Não foi por outra razão que o novo Código Civil cuidou de conceituar a união estável na mesma linha da Lei n° 9.278/96, ou seja, reconhecer como entidade familiar a união estável “entre o homem e a mulher, configurada na convivência pública, contínua e duradoura e estabelecida com o objetivo de constituição de família” (art. 1.723). Ora, com o maior respeito à interpretação acolhida no acórdão, não enxergo possível admitir a prova de múltipla convivência com a mesma natureza de união estável, isto é, “convivência pública, contínua e duradoura e estabelecida com o objetivo de constituição de família”. O objetivo do reconhecimento da união estável e o reconhecimento de que essa união é entidade familiar, na minha concepção, não autoriza que se identifiquem várias uniões estáveis sob a capa de que haveria também uma união estável putativa. Seria, na verdade, reconhecer o impossível, ou seja, a existência de várias convivências com o objetivo de constituir família. Isso levaria, necessariamente, à possibilidade absurda de se reconhecer entidades familiares múltiplas e concomitantes.

No caso dos autos, o acórdão afirma que o autor da herança mantinha esse relacionamento estável e duradouro com as duas mulheres, reconhecendo embora que com a recorrente o relacionamento era anterior e dela não se desvinculara ao manter o relacionamento com a recorrida. Essa circunstância, na minha compreensão, tira qualquer possibilidade do emprego analógico da regra do casamento putativo, porque, enquanto neste existe o vínculo formal duplo, o que é possível, naquele só existe a convivência com aquela vocação de constituir família, havendo, portanto, um vínculo não formal.
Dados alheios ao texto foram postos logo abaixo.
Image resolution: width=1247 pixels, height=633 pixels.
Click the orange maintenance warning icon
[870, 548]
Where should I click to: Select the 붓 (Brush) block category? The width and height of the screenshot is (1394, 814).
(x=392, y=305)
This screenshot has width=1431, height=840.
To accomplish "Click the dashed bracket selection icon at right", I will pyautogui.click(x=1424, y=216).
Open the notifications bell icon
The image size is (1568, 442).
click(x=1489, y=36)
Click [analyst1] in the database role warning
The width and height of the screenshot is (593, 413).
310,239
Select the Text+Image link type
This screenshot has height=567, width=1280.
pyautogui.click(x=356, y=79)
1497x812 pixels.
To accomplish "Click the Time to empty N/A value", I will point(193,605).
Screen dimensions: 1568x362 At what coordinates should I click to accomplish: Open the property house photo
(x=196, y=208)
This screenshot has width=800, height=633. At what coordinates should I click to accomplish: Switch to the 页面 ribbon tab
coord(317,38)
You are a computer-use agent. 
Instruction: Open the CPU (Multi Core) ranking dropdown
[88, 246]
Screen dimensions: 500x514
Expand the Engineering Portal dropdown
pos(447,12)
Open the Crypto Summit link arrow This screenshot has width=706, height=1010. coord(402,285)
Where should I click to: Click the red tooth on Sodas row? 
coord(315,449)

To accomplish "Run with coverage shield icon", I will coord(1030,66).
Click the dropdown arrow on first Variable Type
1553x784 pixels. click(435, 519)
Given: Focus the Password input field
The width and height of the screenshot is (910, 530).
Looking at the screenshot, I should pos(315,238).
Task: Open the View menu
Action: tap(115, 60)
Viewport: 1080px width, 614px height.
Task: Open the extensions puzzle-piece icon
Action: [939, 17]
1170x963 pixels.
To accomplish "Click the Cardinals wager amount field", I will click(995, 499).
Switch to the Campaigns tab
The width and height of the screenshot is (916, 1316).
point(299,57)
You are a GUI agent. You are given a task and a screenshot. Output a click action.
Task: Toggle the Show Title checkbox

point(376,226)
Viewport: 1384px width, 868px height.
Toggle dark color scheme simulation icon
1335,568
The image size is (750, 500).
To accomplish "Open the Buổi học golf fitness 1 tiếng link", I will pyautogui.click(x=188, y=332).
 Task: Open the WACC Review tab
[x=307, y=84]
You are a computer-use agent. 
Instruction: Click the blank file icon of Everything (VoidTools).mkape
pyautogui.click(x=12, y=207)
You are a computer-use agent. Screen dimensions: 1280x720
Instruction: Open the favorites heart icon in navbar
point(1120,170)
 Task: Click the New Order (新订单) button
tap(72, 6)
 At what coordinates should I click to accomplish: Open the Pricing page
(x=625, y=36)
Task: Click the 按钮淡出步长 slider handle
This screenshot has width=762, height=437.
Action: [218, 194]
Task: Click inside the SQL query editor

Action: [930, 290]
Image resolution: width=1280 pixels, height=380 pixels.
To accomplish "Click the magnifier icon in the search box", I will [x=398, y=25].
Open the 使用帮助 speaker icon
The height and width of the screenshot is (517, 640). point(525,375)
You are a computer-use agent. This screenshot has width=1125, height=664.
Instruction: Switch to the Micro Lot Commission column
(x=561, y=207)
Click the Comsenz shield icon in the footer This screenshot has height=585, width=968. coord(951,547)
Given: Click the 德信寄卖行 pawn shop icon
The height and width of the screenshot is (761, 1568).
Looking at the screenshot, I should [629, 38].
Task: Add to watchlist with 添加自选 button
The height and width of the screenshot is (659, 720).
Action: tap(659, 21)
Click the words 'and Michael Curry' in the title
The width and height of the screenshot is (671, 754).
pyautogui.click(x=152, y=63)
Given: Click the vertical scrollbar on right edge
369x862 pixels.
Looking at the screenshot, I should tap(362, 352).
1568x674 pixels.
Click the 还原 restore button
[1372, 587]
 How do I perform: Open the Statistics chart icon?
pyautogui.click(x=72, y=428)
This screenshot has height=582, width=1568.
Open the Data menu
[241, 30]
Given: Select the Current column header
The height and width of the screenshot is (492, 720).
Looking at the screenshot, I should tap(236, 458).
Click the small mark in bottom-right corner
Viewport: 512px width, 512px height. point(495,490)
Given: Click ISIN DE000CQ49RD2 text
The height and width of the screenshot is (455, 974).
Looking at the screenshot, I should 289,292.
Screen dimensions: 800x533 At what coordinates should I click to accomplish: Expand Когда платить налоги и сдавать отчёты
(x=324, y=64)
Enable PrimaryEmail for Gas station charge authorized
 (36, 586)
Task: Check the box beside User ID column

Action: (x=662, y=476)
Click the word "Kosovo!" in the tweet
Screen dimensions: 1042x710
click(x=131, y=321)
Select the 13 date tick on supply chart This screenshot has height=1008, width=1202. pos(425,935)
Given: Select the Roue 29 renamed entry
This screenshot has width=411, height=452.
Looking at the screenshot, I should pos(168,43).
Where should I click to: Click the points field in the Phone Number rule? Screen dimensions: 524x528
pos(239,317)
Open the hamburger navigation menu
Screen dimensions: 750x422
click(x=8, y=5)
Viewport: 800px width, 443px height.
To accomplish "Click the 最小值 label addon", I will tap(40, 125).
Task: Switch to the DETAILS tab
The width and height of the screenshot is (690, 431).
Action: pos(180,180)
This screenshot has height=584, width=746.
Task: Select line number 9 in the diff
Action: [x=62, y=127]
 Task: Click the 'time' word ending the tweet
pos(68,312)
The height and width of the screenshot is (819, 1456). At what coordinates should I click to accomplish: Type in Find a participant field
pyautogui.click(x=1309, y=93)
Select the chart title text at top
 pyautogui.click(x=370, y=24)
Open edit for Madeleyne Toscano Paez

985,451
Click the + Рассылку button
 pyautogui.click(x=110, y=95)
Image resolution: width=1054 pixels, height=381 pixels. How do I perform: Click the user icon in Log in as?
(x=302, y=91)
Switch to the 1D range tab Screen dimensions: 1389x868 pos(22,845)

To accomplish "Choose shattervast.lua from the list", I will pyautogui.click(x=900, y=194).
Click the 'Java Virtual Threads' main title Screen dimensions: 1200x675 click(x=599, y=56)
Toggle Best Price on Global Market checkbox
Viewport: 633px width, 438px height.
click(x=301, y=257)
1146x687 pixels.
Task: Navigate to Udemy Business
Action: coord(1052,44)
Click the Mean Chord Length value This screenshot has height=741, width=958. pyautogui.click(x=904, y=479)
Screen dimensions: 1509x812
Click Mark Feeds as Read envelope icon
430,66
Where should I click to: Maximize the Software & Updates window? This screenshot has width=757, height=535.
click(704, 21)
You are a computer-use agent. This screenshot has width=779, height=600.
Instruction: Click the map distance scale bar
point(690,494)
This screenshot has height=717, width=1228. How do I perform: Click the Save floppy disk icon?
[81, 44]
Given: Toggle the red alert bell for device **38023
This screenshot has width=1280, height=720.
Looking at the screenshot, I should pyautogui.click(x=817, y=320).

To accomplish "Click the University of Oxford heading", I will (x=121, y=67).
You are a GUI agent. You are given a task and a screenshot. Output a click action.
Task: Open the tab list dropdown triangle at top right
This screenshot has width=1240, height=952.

Ora, se o falecido ... não se desvinculou da convivência mantida com a recorrente, a união estável estava caracterizada aqui, sendo a apelada, então, um relacionamento amoroso que se não pode identificar com união estável, muito menos equipará-lo com o casamento putativo. Para que houvesse a configuração da união estável com a recorrida, que é posterior à recorrente no amor do autor da herança, seria necessário que dessa última estivesse desvinculado, o que não ocorre neste feito.

No caso, não tenho como possível a aplicação analógica do art. 221 do Código Civil anterior, negando-se vigência nessa decisão ao que disciplina o art. 10 da Lei n° 9.728/96.

Conheço do Especial e lhe dou provimento para restabelecer a sentença.